TL;DR;
I'm asking if there is any information on why they chose to make kilobyte = 1000,
Because kilo means 1000. It simply doesn't stand for 1024. The same way 13 inches aren't a foot.
So I'm interested in the arguments used and the decision making process that lead the IEC to decide that kilobytes would be redefined as 1000 bytes,
There was no redefinition, as 'kilobytes' isn't a unit of its own. It's 'kilo' as prefix with the fixed definition of 1000 and 'byte' as, well, a byte. So kilobyte always meant 1000 bytes.
These prefixes are part of the International System of Units (SI) — though, they had already been used before, since introduced with the metric system in 1795. Within SI there are no different units for the same thing (like inch, feet, yard, furlongs, chains and miles for length) but always only one (meter for length, ampere for current, and so on). To use them in different circumstances they are prefixed according to powers of 10. A very convenient system.
And it was sloppy engineers who used this convenience to describe certain binary values with somewhat close values — as 2^10 is 1024 and thus close to 1000. These were never official units in any way, just a kludge to get along. Standard documents always used power of 10 pefixes — which leads, by the way, to the effect of serial transmissions always being decimal - a 9.6 kbit line transfers 9600 bits per second, not 9830 :)
When computers came out of the closet in the 1980s, people stated to recognize that these 'kilobytes' aren't really a kilo of bytes but different, so it was common to capitalize the K, as the SI prefix uses a lower case k. Nice idea - as long as memories stayed in the range of a few dozen to a few hundred KB - but when 1024 KB were reached, it broke, as the SI prefix M is already uppercase.

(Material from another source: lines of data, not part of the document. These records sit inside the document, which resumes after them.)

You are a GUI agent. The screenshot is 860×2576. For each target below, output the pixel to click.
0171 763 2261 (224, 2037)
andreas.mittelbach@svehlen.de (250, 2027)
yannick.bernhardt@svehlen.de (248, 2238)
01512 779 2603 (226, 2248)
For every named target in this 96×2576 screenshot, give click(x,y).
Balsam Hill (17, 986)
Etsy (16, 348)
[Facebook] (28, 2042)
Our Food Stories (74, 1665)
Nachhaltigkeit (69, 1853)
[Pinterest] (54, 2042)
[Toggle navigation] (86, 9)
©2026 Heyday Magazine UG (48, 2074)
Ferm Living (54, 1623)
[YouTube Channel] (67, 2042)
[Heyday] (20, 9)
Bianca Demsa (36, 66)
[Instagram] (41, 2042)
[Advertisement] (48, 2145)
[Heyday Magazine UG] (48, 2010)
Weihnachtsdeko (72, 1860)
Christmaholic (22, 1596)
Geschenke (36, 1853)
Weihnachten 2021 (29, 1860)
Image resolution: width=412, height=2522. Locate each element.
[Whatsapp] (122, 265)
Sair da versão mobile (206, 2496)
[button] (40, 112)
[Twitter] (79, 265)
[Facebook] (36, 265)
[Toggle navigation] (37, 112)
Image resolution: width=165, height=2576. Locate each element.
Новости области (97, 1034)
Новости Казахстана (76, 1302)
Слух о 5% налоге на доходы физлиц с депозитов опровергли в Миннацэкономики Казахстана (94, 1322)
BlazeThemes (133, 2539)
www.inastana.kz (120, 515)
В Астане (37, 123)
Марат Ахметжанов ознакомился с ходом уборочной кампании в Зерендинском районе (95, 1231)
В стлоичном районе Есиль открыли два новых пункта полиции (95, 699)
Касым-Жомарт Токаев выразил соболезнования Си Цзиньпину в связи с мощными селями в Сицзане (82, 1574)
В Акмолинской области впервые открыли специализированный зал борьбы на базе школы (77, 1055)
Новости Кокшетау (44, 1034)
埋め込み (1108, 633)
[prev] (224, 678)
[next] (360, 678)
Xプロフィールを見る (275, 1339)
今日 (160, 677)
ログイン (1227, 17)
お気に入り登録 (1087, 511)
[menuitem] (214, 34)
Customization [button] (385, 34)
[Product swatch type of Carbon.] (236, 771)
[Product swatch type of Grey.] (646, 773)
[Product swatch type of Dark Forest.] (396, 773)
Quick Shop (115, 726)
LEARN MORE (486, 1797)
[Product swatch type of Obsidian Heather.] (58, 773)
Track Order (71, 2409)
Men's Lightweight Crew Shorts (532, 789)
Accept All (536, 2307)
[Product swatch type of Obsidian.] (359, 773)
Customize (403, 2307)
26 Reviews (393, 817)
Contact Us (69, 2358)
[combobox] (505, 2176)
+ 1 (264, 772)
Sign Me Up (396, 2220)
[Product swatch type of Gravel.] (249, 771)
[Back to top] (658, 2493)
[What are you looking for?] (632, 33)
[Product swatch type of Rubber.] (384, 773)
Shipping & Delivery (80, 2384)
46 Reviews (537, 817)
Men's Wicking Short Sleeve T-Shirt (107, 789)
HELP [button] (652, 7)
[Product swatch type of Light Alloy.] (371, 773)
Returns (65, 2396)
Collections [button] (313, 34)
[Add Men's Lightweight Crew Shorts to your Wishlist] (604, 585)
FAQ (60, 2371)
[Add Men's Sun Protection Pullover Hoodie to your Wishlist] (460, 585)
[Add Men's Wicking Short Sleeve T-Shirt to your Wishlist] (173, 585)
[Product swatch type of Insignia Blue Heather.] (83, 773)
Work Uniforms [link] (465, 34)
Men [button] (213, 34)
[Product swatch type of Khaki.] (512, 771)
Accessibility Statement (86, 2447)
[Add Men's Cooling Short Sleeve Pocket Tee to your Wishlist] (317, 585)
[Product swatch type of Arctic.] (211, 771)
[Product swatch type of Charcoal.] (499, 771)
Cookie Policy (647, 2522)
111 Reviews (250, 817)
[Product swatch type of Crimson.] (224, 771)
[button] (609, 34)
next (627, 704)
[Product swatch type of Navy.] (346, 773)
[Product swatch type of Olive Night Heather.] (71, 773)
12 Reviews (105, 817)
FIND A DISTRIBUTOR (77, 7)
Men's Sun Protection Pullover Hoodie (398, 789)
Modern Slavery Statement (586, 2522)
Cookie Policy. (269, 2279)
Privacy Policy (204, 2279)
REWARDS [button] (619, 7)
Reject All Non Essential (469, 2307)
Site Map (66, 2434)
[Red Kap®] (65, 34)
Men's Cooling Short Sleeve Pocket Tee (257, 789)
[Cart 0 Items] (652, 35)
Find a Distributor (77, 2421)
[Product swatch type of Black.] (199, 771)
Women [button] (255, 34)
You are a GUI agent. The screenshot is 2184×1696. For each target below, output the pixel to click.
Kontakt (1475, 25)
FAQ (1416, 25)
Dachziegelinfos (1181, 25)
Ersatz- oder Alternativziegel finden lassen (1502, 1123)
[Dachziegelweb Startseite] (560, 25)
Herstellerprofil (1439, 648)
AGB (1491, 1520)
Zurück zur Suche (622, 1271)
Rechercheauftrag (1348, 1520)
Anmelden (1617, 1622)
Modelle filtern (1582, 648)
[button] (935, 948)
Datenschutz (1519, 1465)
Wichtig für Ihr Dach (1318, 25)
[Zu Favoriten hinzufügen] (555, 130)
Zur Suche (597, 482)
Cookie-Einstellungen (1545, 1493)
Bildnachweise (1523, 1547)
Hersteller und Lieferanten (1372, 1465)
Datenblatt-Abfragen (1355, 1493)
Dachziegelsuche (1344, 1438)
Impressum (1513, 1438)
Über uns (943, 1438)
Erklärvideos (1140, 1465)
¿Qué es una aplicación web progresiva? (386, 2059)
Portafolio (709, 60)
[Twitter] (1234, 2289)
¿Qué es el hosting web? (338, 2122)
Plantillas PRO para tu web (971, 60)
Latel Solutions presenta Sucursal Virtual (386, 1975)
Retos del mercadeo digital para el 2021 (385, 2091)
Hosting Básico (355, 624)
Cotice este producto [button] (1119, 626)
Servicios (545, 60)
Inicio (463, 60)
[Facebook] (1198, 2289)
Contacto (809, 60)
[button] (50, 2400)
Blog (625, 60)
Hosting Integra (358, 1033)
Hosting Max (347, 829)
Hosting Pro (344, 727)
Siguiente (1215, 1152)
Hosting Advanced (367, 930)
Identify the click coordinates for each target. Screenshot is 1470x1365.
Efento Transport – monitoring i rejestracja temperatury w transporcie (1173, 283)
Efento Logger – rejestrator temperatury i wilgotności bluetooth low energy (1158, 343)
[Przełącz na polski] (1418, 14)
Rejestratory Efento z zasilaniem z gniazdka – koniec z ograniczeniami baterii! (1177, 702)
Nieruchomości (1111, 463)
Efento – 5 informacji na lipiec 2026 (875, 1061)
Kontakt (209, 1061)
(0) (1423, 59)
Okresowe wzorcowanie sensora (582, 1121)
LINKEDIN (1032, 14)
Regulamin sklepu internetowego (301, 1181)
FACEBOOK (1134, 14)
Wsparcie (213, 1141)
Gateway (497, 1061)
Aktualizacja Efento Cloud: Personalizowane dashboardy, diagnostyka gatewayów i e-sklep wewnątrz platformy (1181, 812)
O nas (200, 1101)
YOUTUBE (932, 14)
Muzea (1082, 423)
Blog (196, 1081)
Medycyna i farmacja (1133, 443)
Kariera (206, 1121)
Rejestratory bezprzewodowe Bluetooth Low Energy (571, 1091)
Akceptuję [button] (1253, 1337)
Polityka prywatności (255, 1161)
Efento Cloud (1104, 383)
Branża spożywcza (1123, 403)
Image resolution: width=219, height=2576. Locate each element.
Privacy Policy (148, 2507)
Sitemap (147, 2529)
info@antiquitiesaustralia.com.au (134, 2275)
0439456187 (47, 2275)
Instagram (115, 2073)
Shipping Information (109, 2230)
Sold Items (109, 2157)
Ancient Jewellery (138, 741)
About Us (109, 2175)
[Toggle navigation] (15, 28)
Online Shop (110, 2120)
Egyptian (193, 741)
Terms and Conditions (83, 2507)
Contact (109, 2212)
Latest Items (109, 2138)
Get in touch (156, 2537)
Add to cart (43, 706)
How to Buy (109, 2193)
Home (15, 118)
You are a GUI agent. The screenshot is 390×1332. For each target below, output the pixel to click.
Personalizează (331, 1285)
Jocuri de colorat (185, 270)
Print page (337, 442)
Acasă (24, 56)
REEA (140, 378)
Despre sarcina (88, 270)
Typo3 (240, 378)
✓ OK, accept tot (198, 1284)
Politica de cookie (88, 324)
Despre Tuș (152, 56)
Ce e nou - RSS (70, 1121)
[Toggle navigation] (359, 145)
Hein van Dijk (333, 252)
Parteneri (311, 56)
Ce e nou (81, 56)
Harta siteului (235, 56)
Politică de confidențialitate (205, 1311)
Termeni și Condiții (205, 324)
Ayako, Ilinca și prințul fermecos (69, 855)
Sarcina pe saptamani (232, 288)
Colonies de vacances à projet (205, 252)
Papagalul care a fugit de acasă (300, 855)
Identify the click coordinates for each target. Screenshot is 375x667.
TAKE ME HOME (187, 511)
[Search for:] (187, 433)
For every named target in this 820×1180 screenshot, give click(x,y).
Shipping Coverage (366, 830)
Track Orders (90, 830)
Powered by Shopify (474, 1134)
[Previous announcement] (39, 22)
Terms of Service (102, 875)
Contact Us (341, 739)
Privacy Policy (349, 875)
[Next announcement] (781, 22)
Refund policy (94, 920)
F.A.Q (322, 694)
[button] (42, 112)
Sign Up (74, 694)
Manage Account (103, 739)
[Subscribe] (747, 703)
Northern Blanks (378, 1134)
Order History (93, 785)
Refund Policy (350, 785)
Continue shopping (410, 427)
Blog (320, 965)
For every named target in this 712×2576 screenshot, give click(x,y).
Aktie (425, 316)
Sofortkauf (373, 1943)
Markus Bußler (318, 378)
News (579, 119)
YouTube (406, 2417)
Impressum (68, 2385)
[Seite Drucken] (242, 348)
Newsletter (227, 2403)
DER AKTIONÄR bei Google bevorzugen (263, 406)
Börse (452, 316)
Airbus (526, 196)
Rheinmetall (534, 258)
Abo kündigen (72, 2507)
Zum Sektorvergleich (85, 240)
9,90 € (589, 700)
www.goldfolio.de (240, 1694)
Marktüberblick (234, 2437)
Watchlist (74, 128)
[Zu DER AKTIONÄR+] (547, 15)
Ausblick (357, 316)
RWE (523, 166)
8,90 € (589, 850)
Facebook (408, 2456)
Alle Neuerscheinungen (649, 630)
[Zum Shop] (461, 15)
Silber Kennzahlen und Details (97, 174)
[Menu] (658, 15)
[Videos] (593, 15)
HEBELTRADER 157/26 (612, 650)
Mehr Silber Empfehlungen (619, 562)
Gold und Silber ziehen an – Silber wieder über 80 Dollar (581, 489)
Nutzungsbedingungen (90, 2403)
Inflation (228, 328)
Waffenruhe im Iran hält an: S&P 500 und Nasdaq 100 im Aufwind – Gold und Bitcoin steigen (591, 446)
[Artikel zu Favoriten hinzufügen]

In the late 1980s/early 1990s it became obvious that there is a need for a clear meaning, so an international standard was proposed - and accepted in the late 1990s.
It's now more than 20 years later ... heck, not even the English complained that long about the loss of their non-decimal currency.
and the creation of the rather awkward "kibibytes".
The binary prefixes are anything but awkward. They offer an easy, convenient and well-defined way to operate with (almost) the same prefixes as for any other unit, but now making it binary, which does make a lot of sense for computing, doesn't it?
Postfix:
It may be useful to add a bit of common sense before going into rather pointless nagging about how it sounds or how much we're used to the imprecise way it always has been. The main point about these binary prefixes is in writing, not speaking. When talking there is context. Continuing to say 'kilobytes' when KiB are meant should be fine. After all using it is much like asking for a pound of meat at a butcher in a metric country - they simply will give you 500g :))
Just write the prefix always uppercase and add a lowercase 'i' for binary and there's no more confusion.